* [Instructions for the task]: Copy out the listing below, changing "Where should I click to" to "Where do I click to" every time it occurs and keeping everything else the same.

* [Records shown]:
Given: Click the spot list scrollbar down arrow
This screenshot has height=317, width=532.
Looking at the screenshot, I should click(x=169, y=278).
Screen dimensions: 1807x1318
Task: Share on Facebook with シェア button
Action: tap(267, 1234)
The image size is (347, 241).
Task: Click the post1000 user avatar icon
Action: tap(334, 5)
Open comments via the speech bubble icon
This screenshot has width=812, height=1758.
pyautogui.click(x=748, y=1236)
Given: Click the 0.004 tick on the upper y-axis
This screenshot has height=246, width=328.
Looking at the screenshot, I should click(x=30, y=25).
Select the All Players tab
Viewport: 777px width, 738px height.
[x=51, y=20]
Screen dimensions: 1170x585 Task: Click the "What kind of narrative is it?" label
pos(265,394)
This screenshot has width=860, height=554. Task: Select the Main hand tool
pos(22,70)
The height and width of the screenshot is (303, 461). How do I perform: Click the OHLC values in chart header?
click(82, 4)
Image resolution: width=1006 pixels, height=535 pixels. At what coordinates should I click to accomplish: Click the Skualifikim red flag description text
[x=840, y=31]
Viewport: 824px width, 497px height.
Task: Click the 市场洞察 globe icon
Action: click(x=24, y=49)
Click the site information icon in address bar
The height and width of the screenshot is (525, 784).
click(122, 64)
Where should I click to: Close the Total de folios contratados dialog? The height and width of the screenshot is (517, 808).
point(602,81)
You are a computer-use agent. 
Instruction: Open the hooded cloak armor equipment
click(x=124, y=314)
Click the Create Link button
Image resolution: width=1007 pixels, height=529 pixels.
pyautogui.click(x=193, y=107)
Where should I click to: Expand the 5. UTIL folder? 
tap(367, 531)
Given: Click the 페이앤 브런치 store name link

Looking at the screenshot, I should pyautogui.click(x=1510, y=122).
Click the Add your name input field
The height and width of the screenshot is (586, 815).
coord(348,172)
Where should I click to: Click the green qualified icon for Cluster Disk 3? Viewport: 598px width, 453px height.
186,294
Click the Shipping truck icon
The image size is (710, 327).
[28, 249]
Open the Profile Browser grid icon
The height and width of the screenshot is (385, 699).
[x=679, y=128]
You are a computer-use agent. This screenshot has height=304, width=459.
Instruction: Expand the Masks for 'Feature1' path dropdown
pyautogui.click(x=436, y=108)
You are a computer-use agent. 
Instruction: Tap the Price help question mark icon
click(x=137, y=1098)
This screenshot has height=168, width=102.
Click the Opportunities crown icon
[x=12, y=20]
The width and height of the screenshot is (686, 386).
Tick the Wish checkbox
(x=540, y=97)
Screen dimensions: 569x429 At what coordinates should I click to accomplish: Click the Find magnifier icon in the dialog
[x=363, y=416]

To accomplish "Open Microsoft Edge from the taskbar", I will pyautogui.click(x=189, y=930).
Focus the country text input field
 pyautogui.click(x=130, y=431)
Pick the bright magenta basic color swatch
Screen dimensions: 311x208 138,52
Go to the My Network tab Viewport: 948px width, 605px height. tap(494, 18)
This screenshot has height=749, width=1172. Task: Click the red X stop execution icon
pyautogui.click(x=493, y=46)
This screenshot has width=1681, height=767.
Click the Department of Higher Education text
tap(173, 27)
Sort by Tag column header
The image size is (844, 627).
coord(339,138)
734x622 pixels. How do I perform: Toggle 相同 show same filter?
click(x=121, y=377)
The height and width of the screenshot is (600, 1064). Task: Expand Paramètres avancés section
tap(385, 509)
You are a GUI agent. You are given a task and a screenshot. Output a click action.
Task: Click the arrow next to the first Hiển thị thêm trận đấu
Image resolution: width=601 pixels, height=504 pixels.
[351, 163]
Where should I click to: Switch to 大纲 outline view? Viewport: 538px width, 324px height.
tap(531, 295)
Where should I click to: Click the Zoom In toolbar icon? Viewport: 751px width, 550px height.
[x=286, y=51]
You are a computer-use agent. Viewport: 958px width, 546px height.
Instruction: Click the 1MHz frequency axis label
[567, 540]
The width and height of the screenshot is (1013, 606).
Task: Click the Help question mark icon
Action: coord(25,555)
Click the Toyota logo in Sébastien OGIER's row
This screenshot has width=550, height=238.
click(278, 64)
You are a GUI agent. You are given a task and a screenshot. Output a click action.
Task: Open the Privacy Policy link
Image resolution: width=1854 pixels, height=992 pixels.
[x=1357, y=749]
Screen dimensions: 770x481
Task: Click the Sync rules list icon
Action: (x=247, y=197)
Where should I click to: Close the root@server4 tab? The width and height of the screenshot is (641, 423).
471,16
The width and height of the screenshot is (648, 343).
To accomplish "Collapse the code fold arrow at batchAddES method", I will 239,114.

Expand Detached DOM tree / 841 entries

* [Exercise response]:
Given: Click the spot list scrollbar down arrow
This screenshot has height=317, width=532.
Looking at the screenshot, I should click(x=169, y=278).
Screen dimensions: 1807x1318
Task: Share on Facebook with シェア button
Action: tap(267, 1234)
The image size is (347, 241).
Task: Click the post1000 user avatar icon
Action: tap(334, 5)
Open comments via the speech bubble icon
This screenshot has width=812, height=1758.
pyautogui.click(x=748, y=1236)
Given: Click the 0.004 tick on the upper y-axis
This screenshot has height=246, width=328.
Looking at the screenshot, I should click(x=30, y=25).
Select the All Players tab
Viewport: 777px width, 738px height.
[x=51, y=20]
Screen dimensions: 1170x585 Task: Click the "What kind of narrative is it?" label
pos(265,394)
This screenshot has width=860, height=554. Task: Select the Main hand tool
pos(22,70)
The height and width of the screenshot is (303, 461). How do I perform: Click the OHLC values in chart header?
click(82, 4)
Image resolution: width=1006 pixels, height=535 pixels. At what coordinates should I click to accomplish: Click the Skualifikim red flag description text
[x=840, y=31]
Viewport: 824px width, 497px height.
Task: Click the 市场洞察 globe icon
Action: click(x=24, y=49)
Click the site information icon in address bar
The height and width of the screenshot is (525, 784).
click(122, 64)
Where do I click to: Close the Total de folios contratados dialog? The height and width of the screenshot is (517, 808).
point(602,81)
You are a computer-use agent. 
Instruction: Open the hooded cloak armor equipment
click(x=124, y=314)
Click the Create Link button
Image resolution: width=1007 pixels, height=529 pixels.
pyautogui.click(x=193, y=107)
Where do I click to: Expand the 5. UTIL folder? 
tap(367, 531)
Given: Click the 페이앤 브런치 store name link

Looking at the screenshot, I should pyautogui.click(x=1510, y=122).
Click the Add your name input field
The height and width of the screenshot is (586, 815).
coord(348,172)
Where do I click to: Click the green qualified icon for Cluster Disk 3? Viewport: 598px width, 453px height.
186,294
Click the Shipping truck icon
The image size is (710, 327).
[28, 249]
Open the Profile Browser grid icon
The height and width of the screenshot is (385, 699).
[x=679, y=128]
You are a computer-use agent. This screenshot has height=304, width=459.
Instruction: Expand the Masks for 'Feature1' path dropdown
pyautogui.click(x=436, y=108)
You are a computer-use agent. 
Instruction: Tap the Price help question mark icon
click(x=137, y=1098)
This screenshot has height=168, width=102.
Click the Opportunities crown icon
[x=12, y=20]
The width and height of the screenshot is (686, 386).
Tick the Wish checkbox
(x=540, y=97)
Screen dimensions: 569x429 At what coordinates should I click to accomplish: Click the Find magnifier icon in the dialog
[x=363, y=416]

To accomplish "Open Microsoft Edge from the taskbar", I will pyautogui.click(x=189, y=930).
Focus the country text input field
 pyautogui.click(x=130, y=431)
Pick the bright magenta basic color swatch
Screen dimensions: 311x208 138,52
Go to the My Network tab Viewport: 948px width, 605px height. tap(494, 18)
This screenshot has height=749, width=1172. Task: Click the red X stop execution icon
pyautogui.click(x=493, y=46)
This screenshot has width=1681, height=767.
Click the Department of Higher Education text
tap(173, 27)
Sort by Tag column header
The image size is (844, 627).
coord(339,138)
734x622 pixels. How do I perform: Toggle 相同 show same filter?
click(x=121, y=377)
The height and width of the screenshot is (600, 1064). Task: Expand Paramètres avancés section
tap(385, 509)
You are a GUI agent. You are given a task and a screenshot. Output a click action.
Task: Click the arrow next to the first Hiển thị thêm trận đấu
Image resolution: width=601 pixels, height=504 pixels.
[351, 163]
Where do I click to: Switch to 大纲 outline view? Viewport: 538px width, 324px height.
tap(531, 295)
Where do I click to: Click the Zoom In toolbar icon? Viewport: 751px width, 550px height.
[x=286, y=51]
You are a computer-use agent. Viewport: 958px width, 546px height.
Instruction: Click the 1MHz frequency axis label
[567, 540]
The width and height of the screenshot is (1013, 606).
Task: Click the Help question mark icon
Action: coord(25,555)
Click the Toyota logo in Sébastien OGIER's row
This screenshot has width=550, height=238.
click(278, 64)
You are a GUI agent. You are given a task and a screenshot. Output a click action.
Task: Open the Privacy Policy link
Image resolution: width=1854 pixels, height=992 pixels.
[x=1357, y=749]
Screen dimensions: 770x481
Task: Click the Sync rules list icon
Action: (x=247, y=197)
Where do I click to: Close the root@server4 tab? The width and height of the screenshot is (641, 423).
471,16
The width and height of the screenshot is (648, 343).
To accomplish "Collapse the code fold arrow at batchAddES method", I will 239,114.

Expand Detached DOM tree / 841 entries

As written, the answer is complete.